JupyterHub automatically shuts down inactive notebook servers to free cluster resources (CPU, RAM). This is handled by the built-in jupyterhub-idle-culler.

Parameter Default Description
cull.enabled true Enable automatic idle server shutdown
cull.timeout 1800 Seconds of inactivity before shutdown (30 min)
cull.every 300 How often to check for idle servers (5 min)
cull.maxAge 28800 Maximum server lifetime in seconds (8h), even if active

To change these values, edit values-dev.yaml (or your production values file):

jupyterhub:
  cull:
    enabled: true
    timeout: 3600       # 1 hour of inactivity
    every: 300          # check every 5 minutes
    maxAge: 43200       # 12 hours max lifetime

Then apply:

helm upgrade akko helm/akko/ -n akko -f <your-values-file>.yaml \
  --set-file akko-keycloak.realm.data=<realm-file>.json

User Data is Preserved

Culling only deletes the pod (compute resources). User files are stored on a PersistentVolumeClaim (claim-<username>) that persists across restarts. When the user logs in again, a new pod is created and the PVC is re-mounted automatically.

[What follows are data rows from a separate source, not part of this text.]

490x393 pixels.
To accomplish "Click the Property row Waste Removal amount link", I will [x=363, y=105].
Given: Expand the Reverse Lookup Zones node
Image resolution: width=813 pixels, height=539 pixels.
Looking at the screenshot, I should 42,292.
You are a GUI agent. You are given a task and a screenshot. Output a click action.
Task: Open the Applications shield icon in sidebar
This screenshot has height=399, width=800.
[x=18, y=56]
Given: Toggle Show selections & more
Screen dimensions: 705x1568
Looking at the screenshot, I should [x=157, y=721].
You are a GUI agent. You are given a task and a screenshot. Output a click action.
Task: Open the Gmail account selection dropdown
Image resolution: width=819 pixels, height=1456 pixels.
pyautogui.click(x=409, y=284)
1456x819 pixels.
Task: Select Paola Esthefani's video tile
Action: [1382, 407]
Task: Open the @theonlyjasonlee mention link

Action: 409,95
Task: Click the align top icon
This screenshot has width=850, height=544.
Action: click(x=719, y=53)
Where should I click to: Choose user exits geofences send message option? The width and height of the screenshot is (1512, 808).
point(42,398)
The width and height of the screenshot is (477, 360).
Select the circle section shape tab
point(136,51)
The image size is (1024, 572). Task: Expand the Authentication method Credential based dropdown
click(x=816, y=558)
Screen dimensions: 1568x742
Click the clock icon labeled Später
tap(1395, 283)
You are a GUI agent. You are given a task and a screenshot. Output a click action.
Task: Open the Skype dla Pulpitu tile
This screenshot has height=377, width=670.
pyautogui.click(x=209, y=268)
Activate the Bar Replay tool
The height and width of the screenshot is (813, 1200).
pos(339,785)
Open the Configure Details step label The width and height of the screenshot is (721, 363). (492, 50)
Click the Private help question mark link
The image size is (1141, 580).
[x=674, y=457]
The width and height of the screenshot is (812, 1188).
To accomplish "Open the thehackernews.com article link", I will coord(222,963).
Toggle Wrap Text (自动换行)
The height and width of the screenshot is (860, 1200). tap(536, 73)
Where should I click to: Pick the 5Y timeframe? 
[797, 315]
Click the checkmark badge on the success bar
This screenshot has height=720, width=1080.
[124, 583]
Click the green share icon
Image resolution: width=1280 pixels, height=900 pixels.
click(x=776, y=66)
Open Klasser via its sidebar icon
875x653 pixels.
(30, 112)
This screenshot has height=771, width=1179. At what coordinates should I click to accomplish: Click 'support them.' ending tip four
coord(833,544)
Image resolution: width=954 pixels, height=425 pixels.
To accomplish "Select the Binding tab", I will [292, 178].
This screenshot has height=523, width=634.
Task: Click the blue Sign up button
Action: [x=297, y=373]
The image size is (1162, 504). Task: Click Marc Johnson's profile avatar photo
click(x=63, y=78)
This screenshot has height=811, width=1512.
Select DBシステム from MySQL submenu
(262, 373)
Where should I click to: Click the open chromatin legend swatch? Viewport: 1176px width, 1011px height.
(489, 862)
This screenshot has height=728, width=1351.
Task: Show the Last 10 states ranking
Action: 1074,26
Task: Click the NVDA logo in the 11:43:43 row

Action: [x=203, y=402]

Production Recommendations

  • Data Scientists running long ML training: increase timeout to 7200 (2h) and maxAge to 86400 (24h).
  • Cost-sensitive environments: reduce timeout to 600 (10 min).
  • Workshops / demos: set maxAge to 14400 (4h) to ensure cleanup after the session.

Known Issues

Important Gotchas

  • CHOWN_HOME_OPTS=-R breaks with read-only volumes: The notebook image uses CHOWN_HOME=no and a custom before-notebook.d hook that does chown 2>/dev/null || true.
  • jupyterlab-drawio: Never install -- it forces JupyterLab 3.
  • jupyterlab-lsp: Must be >= 5 for JupyterLab 4 compatibility.
  • Keycloak emailVerified: All test users must have emailVerified=true in Keycloak, otherwise oauth2-proxy rejects them.